I spent the first days of my return to college trying to find a quiet place where I could study and not interfere with the daily activities of younger students. Truth be told, I needed quiet for my brain to absorb what I was studying … and I needed a place to take an occasional nap. Now, I have found those places and will reveal them to no one in case I consider returning to campus for further studies.
Sometimes though during the grind of school I found I needed to talk to someone with my, shall we say, years of experience, or similar experiences to my transition from the military to a civilian life, or my transfer to college.

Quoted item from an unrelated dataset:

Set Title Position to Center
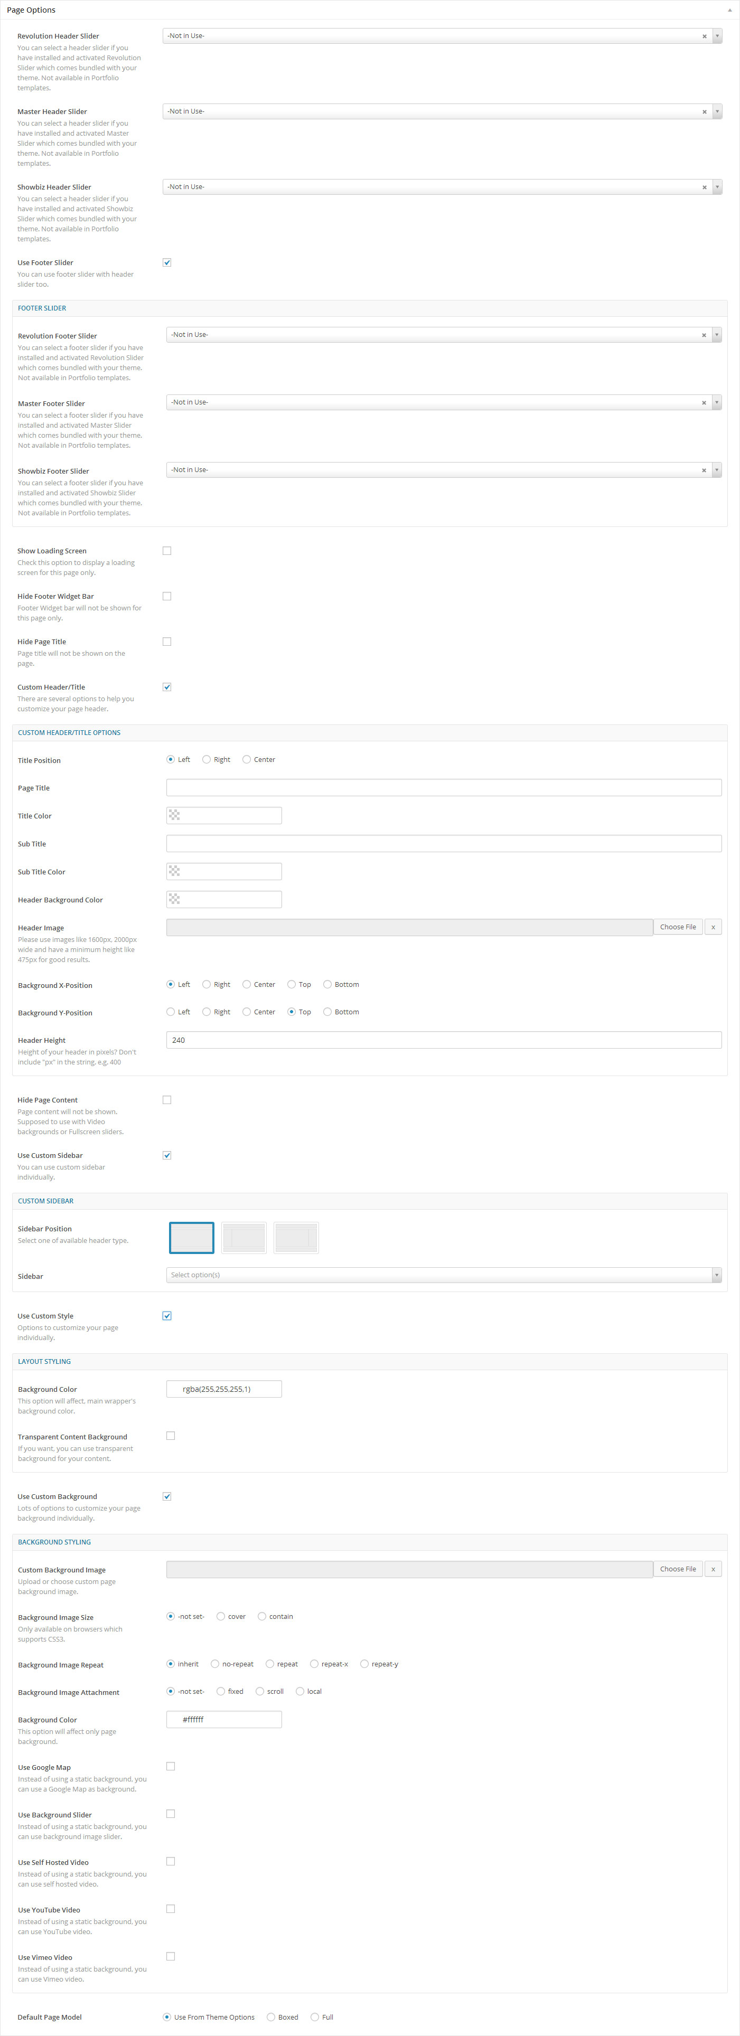This screenshot has width=740, height=2036. coord(247,760)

There is now a quiet place for veterans on campus. A place where we can go to dive into our studies and at times just sit in silence, or talk with other veterans about life after military service.
It has been a long time coming, but thanks to the efforts of Danielle Mancuso, coordinator of the Commuter Resource Center at Southern Oregon University, and Marty Kimmel, the Veterans Service Officer on the SOU campus, veterans have a place of their own.

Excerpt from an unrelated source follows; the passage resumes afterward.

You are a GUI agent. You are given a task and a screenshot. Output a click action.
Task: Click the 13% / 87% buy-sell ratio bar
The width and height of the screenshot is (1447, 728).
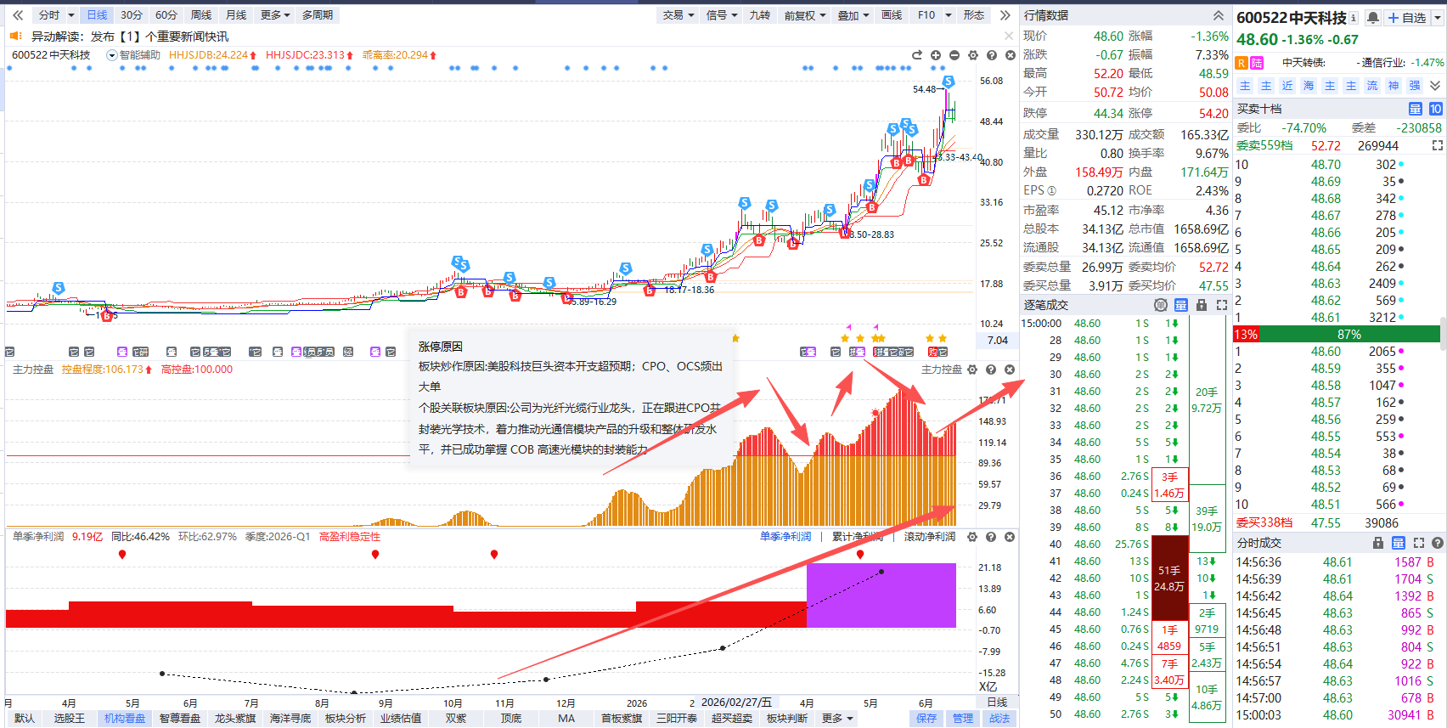(1337, 335)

“Some veterans said they want to keep a low profile,” said Mancuso. “But they deserve the same consideration as other groups on campus.”
Mancuso said the vets have given a lot and SOU is just trying to give something back.
In a small ceremony on April 12, a room in the Stevenson Union was presented to the veterans and was ttended by veterans, members of the campus Reserve Officers Training Corps, university staff and students. Speeches were given, a sign was hung, and the door was open.
Marvin Woodard Jr. MRC Coordinator stood in for Mancuso, who was unable to attend. He said it was an honor to participate in the event. I can understand why. He comes from a long line of veterans. Two grandfathers, brothers, aunts, and uncles all have served in the arm forces. A college basketball knee injury kept him out of the service.
The dedication was also aimed at rejuvanating the university’s veterans group on campus, joining it with other Oregon campuses, giving the veterans some political clout in determining their service, and a presence on campuses across Oregon
Marty Kimmel wrapped things up by praising the veterans and the success they are having at SOU.
I would be remiss if I didn’t reveal my personal relationship, and how this “Angel” has personally helped me return to college, and how she has been there for me and other vets when we need something.
When my military connected disability made it impossible to continue working as a cabinetmaker, I saw Marty. She became my caseworker, encouraging me and helping me return to college.
Marty later was transferred to SOU, and currently does a weekly rotation at Rogue Community College and Oregon Institute of Technology, assisting veterans with getting what they need to make it through their transition out of the military and years of college.
Whenever a problem arises, she is there to lend an ear to listen, solve the problem or make it her personal mission to find someone who can.
To us vets, she is considered an Angel, to Oregon Senator Ron Wyden she is considered “An Oregon Jewel” and to Oregon congressman Greg Walden, she is considered someone whose services are needed for the veterans here in Oregon.
On behalf of all the veterans from all times of service, I would like to use up space in this paper and thank Danielle, Marty and SOU for getting us a space we can call our own.